The Endless “Fake News” Inquiry: A Threat to Brazilian Liberty and the Rule of Law

By Hotspotnews

 

For nearly seven years, a single investigation has cast a long shadow over Brazil’s democratic institutions: the so-called “inquérito das fake news,” opened in 2019 under the then-presidency of the Supreme Federal Court (STF) and placed under the rapporteurship of Justice Alexandre de Moraes.

What began as a response to alleged threats against the Court has morphed into an open-ended mechanism of surveillance, censorship, and selective prosecution that many conservatives view as one of the gravest assaults on free speech and due process in recent Brazilian history.

Now, the Brazilian Bar Association (OAB)—an institution long criticized by the right for its silence or complicity—has finally spoken up. In a formal letter to STF President Edson Fachin, the OAB expresses “extreme institutional concern” over investigations of “perpetual nature,” specifically calling for the conclusion of this inquiry and warning against the creation of similar boundless procedures in the future. The entity highlights how successive expansions of scope and indefinite extensions have stripped the process of any meaningful material or temporal limits, violating core constitutional principles like the accusatory system, due process, and legal certainty.

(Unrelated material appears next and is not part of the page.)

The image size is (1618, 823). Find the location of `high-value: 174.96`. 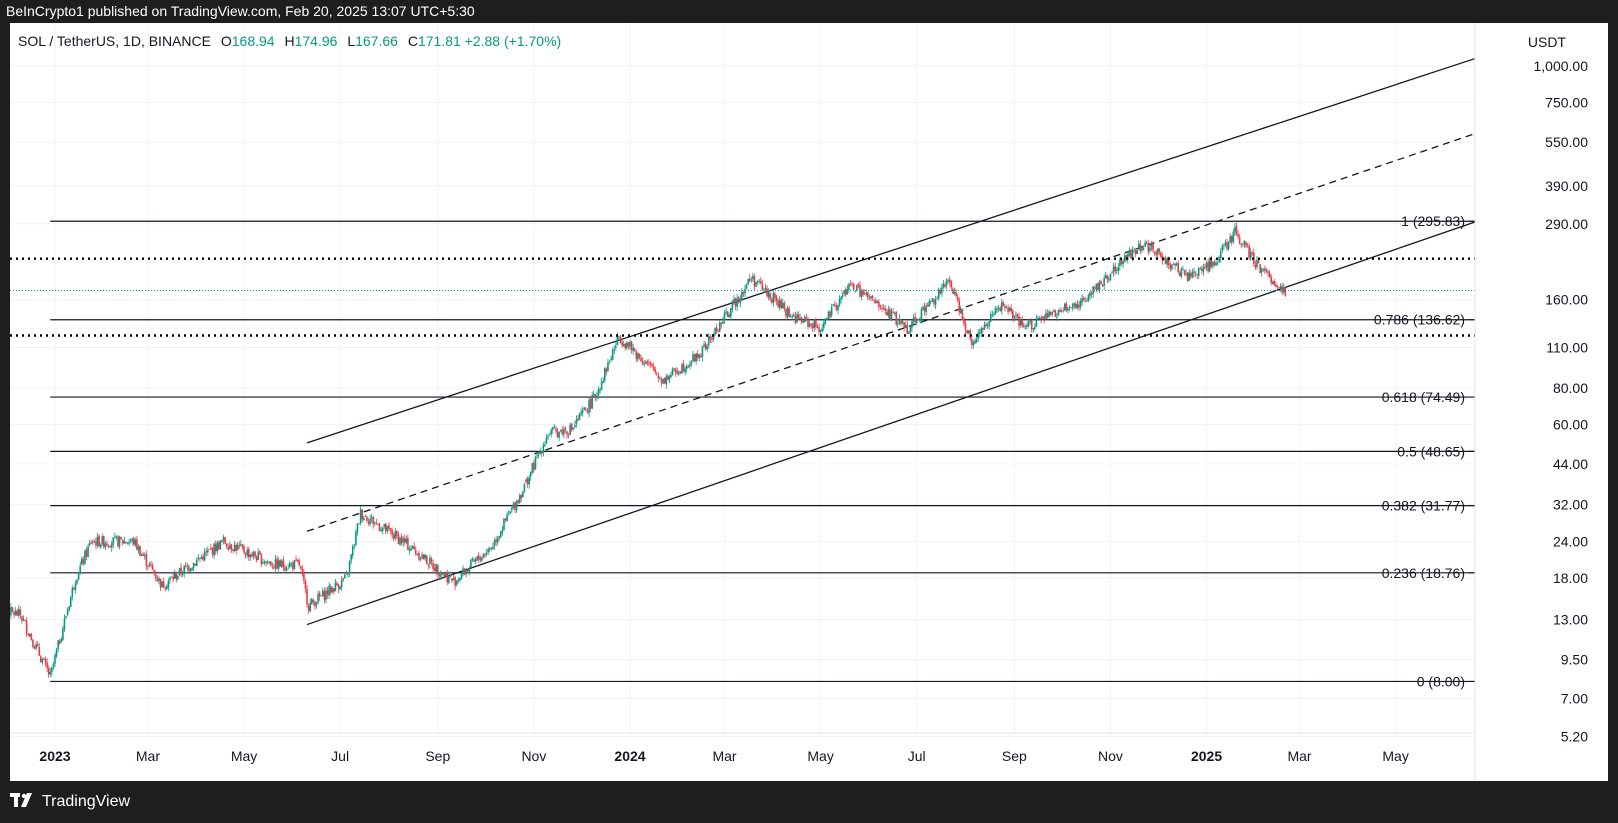

high-value: 174.96 is located at coordinates (316, 41).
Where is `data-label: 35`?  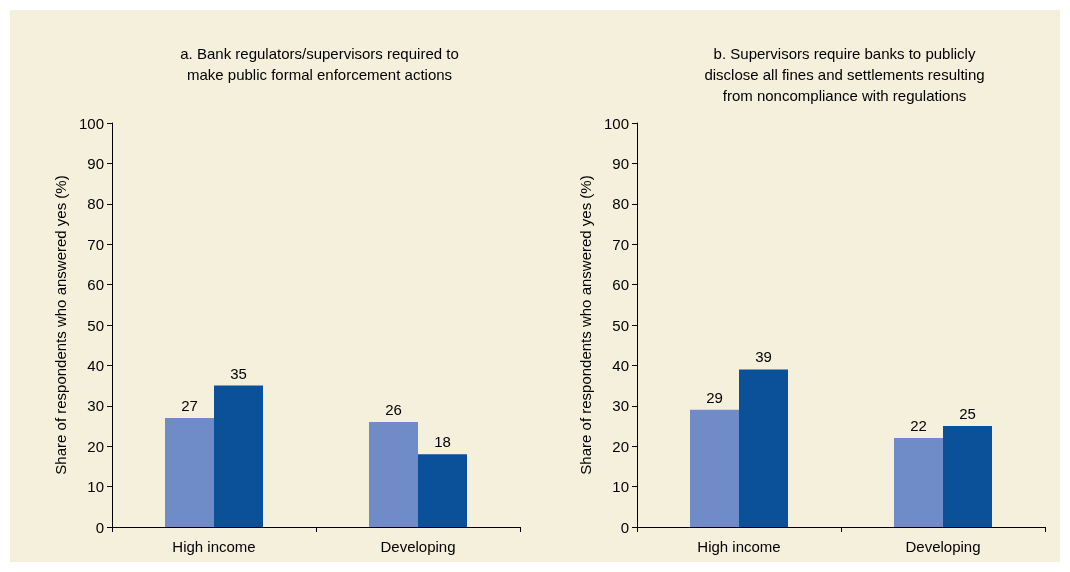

From a conservative perspective, this development, while welcome, arrives far too late and rings hollow without immediate accountability. The inquiry has served as a powerful tool for one justice to act as investigator, prosecutor, and judge all at once—raiding homes, ordering arrests, blocking accounts, and silencing voices critical of the establishment, often under the vague banner of combating “disinformation.” Countless patriots, journalists, and ordinary citizens have found themselves targeted not for verifiable crimes but for expressing dissenting political views, especially those aligned with former President Jair Bolsonaro and conservative values.

This is not law enforcement; it is institutional overreach dressed up as protection of democracy. True democracy thrives on robust debate, including sharp criticism of powerful figures and institutions. When a court assumes the power to define what constitutes “fake news” and punishes speech accordingly—without transparent trials, clear charges, or the right to full defense—it crosses into authoritarian territory. The perpetual nature of the inquiry ensures that no one ever truly escapes its reach: targets remain under suspicion indefinitely, their reputations damaged, businesses disrupted, and freedoms curtailed.

Conservatives have long argued that such mechanisms erode the separation of powers and undermine public trust in the judiciary. When the STF investigates itself, decides on its own suspects, and extends proceedings without end, it ceases to be an impartial arbiter and becomes a political actor. The OAB’s belated intervention underscores a growing recognition—even among establishment voices—that this model is unsustainable and dangerous.

The right path forward is clear: close the inquiry immediately, archive its proceedings unless concrete criminal acts (not mere opinions) can be proven in ordinary courts with full due process, and impose strict limits on any future judicial investigations to prevent similar abuses. Brazil needs judges who uphold the Constitution, not ones who bend it to silence opposition.

The OAB’s request to Fachin is a small step, but real reform demands more: congressional oversight, impeachment proceedings where warranted, and a renewed commitment to individual liberties. Only then can Brazilians reclaim the freedom of expression that is the bedrock of a free society. The era of judicial perpetual investigations must end—not tomorrow, but today.